Extract to read:

Our relationship taught me about hope and the importance of washing defeat from my tongue. How to speak only to the things I wanted to exist; to manifest. Our relationship taught me how beautiful forever could be with the right person by your side. You taught me that the headaches are worth it. That staying mad is overrated, and that the guessing games often done in relationships are [overrated], too. 

Amidst the unignorable pain, the times I cried to my mother about how much I was hurting, and the many times I shouted on the phone for you to never contact me again, you taught me about redemption. About forgiveness. About coming out of the darkness restored and elevated. About the process of being planted. About always looking toward the light even when I can't see it. About not becoming a victim of the pain. Many of these lessons were indirect—things I took from our interaction and the circumstances that came from them—but if it weren't for you I'm not sure they would have been learned at all.

So often we try to exile those who mistreat us. Those who left bad tastes in our mouths. But truth is, without them we wouldn't be us. Without the mistreatment, the pain, the hurt, there wouldn't be healing. Redemption. Victory. Without those bad moments, these good ones wouldn't matter much.

So I thank you for forcing me to live through the bad in preparation for my good. I thank you for teaching me the many lessons I needed to learn about love, and lasting relationships, and communication, and faith, and hope, and the beauty of existing in this world with someone. I thank you for reminding me of what I deserve, and for showing me that I can—and will—get it. I thank you for having been my better half for three years. I thank you for dedicating your time and love to helping me become a better woman. I thank you for lending yourself to me for these lessons. And most importantly, I thank you for being my favorite broken heart.

Sincerely,

Z.

P.S - I'm not giving you all the credit (I know you like to take the glory), I am acknowledging you for what you provided to my life: an amazing journey, and even better lessons. 


This series started as a single-person series. It would relive the moments of my life prior to the arrival of this man, then tap into the lessons I've learned throughout its course—from good, to bad, to worse. I was ready to chronicle everything for the sake of making someone else's journey easier. Better. More hopeful. But there was more to it than that. I realized that like me, there were many other woman in this world whose lives turned upside down when that stranger became more. When their March mixed with their February. I knew that there were other women whose stories of pain and heartbreak was worked together for good...somehow. I wanted those women to share their stories too. I wanted us all to recognize how these moments have shaped us in life and in love. I wanted us all, in some way, to recognize the grooming that took place following our pain. I am ecstatic, that so many of you acknowledged the ways in which downfalls pushed you further uphill.

So for all those who came into our lives in March and shook it up in February. Those who taught us something about people, love, and ourselves. For those who didn't love us when we deserved to be loved. Those who realized their mistakes two months too late. Those who mistreated us; and those we mistreated. To those who gave us every reason to cry. Those who made us weak. To the people, the circumstances, the depression. They should all be thanked, because in this moment, after all this growth, they taught us some of the greatest lessons of our lives. Some of the greatest lessons from love.

Before March you were a stranger. We all were. My ex, that inspired me to share my lessons. Me, the woman who created this blog to encourage and empower you toward better. And these women, the ones who dedicated this month to sharing their stories with you; with me. There's been a March and February in all of our lives, that've changed everything we've ever known. I simply hope you could recognize the goodness that comes from it.

To all the amazing women who poured themselves out this month: thank you!

Words cannot express the gratitude I feel for you taking the time to search your own hearts, to share the truths of your own stories, and lay them out for all to read on my side of the internet. Your work—both written and lived—is tremendous, and beautiful, and needed. I simply hope that, in the same way you've inspired us all by digging within yourself for this process, it inspired you. I am appreciative of your art, your life, and your lessons. Thank you so much! 

To the equally amazing readers who've shared posts, commented, and expressed your satisfaction with the series: I thank you too.

I pray that you read something that you needed. I pray that healing happened on the pages of this series. I pray that someone's words ignited some soul searching within you. And I will continue to pray, that whatever lessons you need to learn, you will.

Input data:

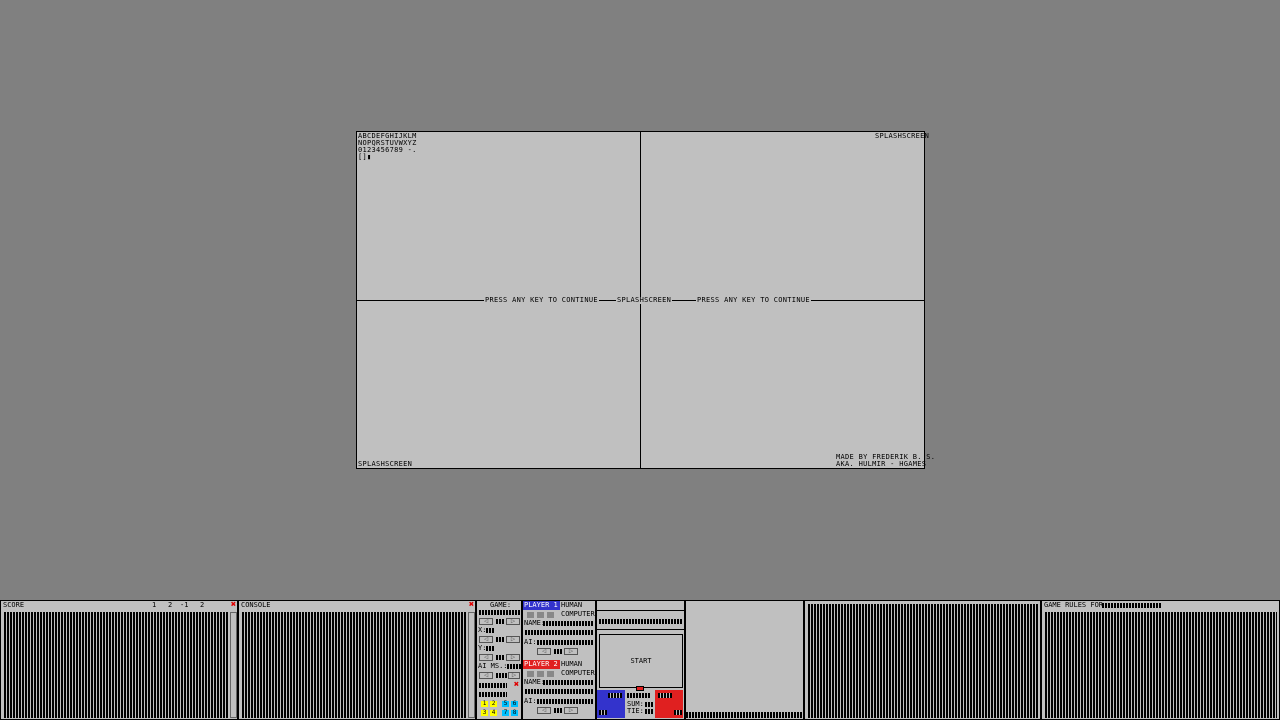 The width and height of the screenshot is (1280, 720). Describe the element at coordinates (639, 696) in the screenshot. I see `round-value` at that location.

Task to complete:
In the letter about lessons from a past relationship, how long does the writer say the former partner was their better half?

Your solution:
Three years.